Une pilule qui a d’autant plus de mal à passer après la crise du Covid, où ils ont été en première ligne. « Comme d’habitude, les personnels du terrain, les petites mains, ne sont pas écoutés, lâche Rachid Digoy, président du collectif In terblocs.
On se sent méprisés alors que l’on a été surexposés au coronavirus, qu’on nous a transférés des blocs en réanimation et que nos plannings ont été changés de semaine en semaine.
Aujourd’hui, nous sommes en train de rattraper les opérations qui n’ont pas pu avoir lieu pendant le pic de la pandémie. Nous avons beaucoup de responsabilités pour un salaire de 1970 euros brut en début de carrière. »
Le collectif a d’ailleurs porté plainte contre les 32 CHU du pays pour mise en danger de la vie d’autrui à cause du manque persistant de masques FFP2 dans les blocs.

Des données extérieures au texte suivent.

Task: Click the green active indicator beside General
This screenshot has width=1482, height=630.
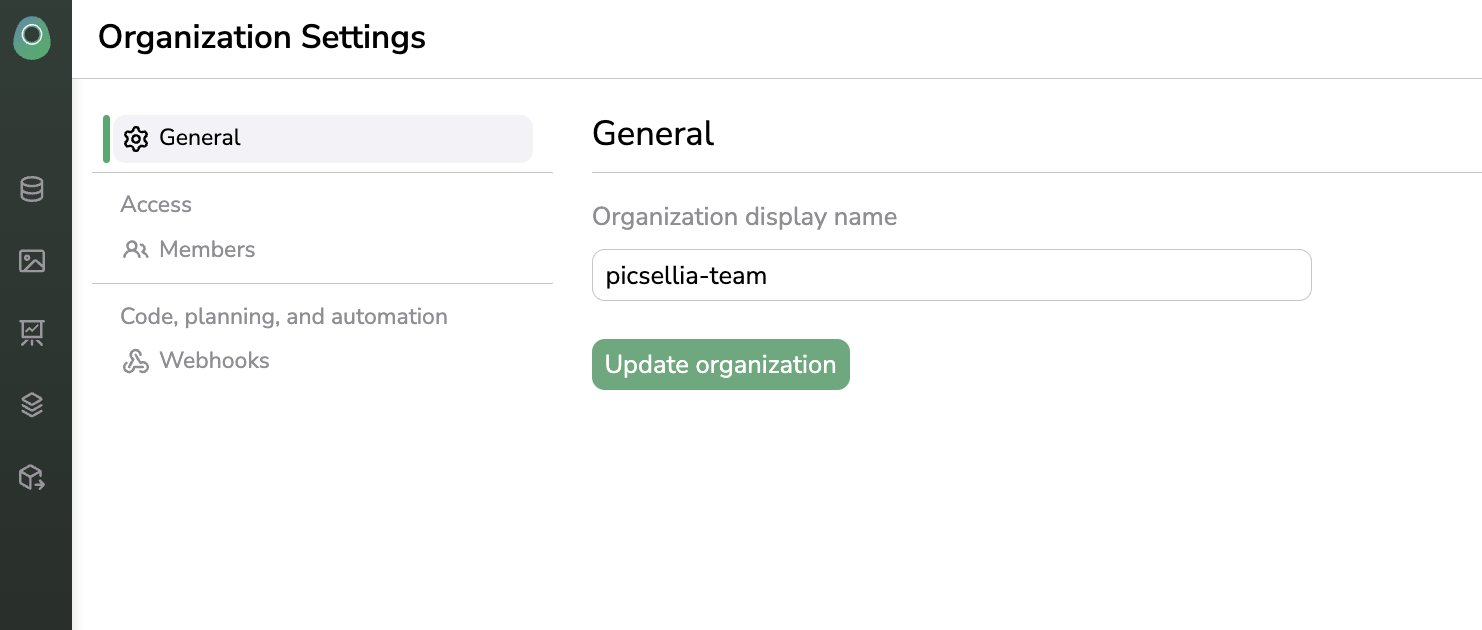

En pointe d’une mobilisation dans les services d’urgences depuis mars 2019 qui n’a cessé de s’élargir, le collectif Inter-urgences n’a également pas eu voix au chapitre. « Le ministère nous a répondu qu’il ne voulait pas des spécialités, détaille Hugo Huon, porte-parole du collectif. Pourtant, nous sommes au croisement de tous les services de l’hôpital, mais aussi de la médecine de ville, de la psychiatrie. Nous allons continuer à nous mobiliser, occuper le terrain à l’extérieur. »

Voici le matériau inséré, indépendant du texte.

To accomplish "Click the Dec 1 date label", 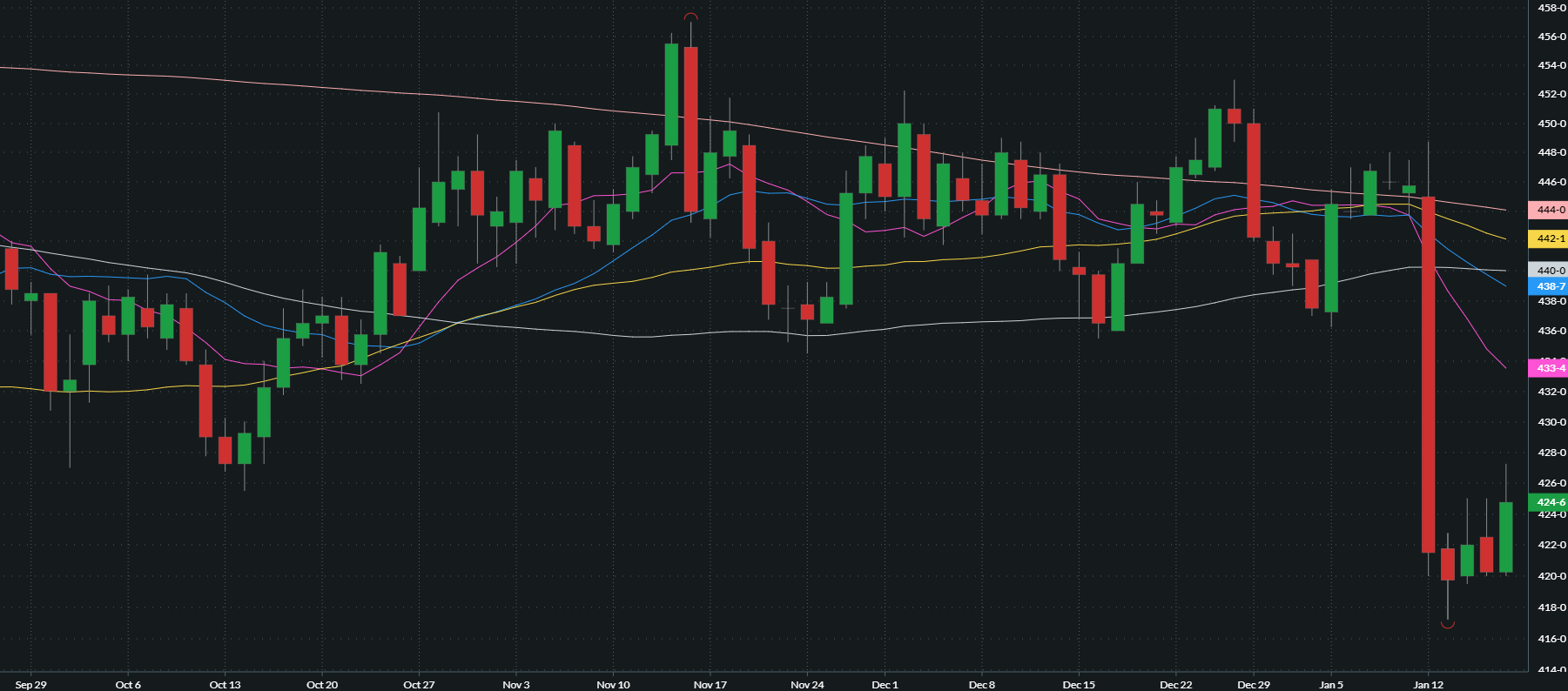I will 885,684.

Alors que ce Ségur devait être l’occasion de repenser de fond en comble le système de santé, des pans entiers du secteur se retrouvent invisibilisés. Les sages-femmes, dont l’activité n’a pas faibli durant la période du confinement, ont découvert, abasourdies, qu’il n’y avait aucun représentant de la périnatalité dans cette grande concertation. «À croire que la santé des femmes n’est pas importante, lance Caroline Combot, secrétaire générale de l’Organisation nationale syndicale des sages-femmes (ONSSF). Nous sommes pourtant en contact avec le ministère depuis des mois pour revoir les décrets de périnatalité qui sont en vigueur depuis vingt ans et obtenir plus d’effectifs. Nous sommes considérés comme du personnel médical, mais nous faisons partie de la fonction publique hospitalière. Nous sommes dans une situation spécifique avec des demandes spécifiques. »

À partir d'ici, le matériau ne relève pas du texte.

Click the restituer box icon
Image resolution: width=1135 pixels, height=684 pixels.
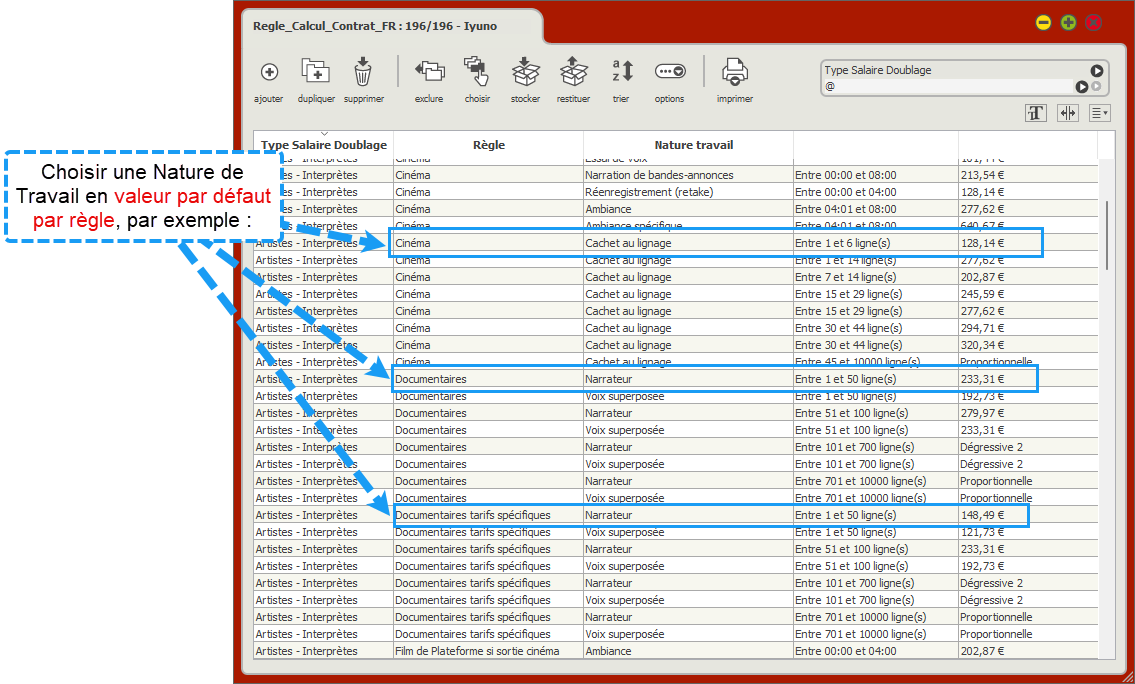tap(573, 72)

Le doute plane sur une remise en cause des 35 heures
Autre motif d’inquiétude, même si mardi Nicole Notat, ex-secrétaire nationale de la CFDT et coordinatrice contestée du Ségur, a assuré que les 35 heures à l’hôpital ne seraient pas remises en cause, le doute plane.
Pour la docteure Anne Geffroy-Wernet, présidente du SNPhare, Syndicat national des praticiens hospitaliers anesthésistes-réanimateurs, également non convié aux concertations : « Il ne faudrait pas que les avancées sur les rémunérations servent de contreparties pour faire sauter les 35 heures, sinon ça ne va pas le faire ! Le gouvernement dit qu’il veut aller vite. Mais ça fait dix ans qu’on démantèle l’hôpital. Aujourd’hui, 30 % des postes de réanimateur vacants sont pris par des contractuels et cela fait des années que les médecins en milieu de carrière n’ont rien obtenu en termes de revalorisations. J’ai des collègues qui veulent changer de métier depuis la crise du Covid. La colère est toujours là. »
Comme l’analyse Mireille Stivala, la stratégie de l’exécutif est claire. « Il s’agit de diviser entre les différents métiers alors que ce Ségur doit être un lieu d’expression large. Lors des interventions, on voit bien que Nicole Notat ne connaît aucun des acteurs de la santé. Ils veulent nous faire discuter en bilatérales alors que nous souhaitons des multilatérales. Nous n’avons aucune visibilité sur la suite au calendrier. Nous savons juste que nous serons en comité de pilotage le 5 juin et c’est tout. Nous n’avons jamais vu de telles méthodes de la part d’un gouvernement. »
Pour tous, les délais impartis pour aboutir à une rénovation du système, d’ici fin juin, avant une présentation du plan mi-juillet, sont juste intenables.
Le Ségur ne fait donc que renforcer la détermination. Ce jeudi, les « Je Dis Colère» ont battu leur plein dans de nombreux hôpitaux du pays, de Paris à Besançon en passant par Saint-Denis, pour maintenir la pression jusqu’à la mobilisation nationale du 16 juin prochain.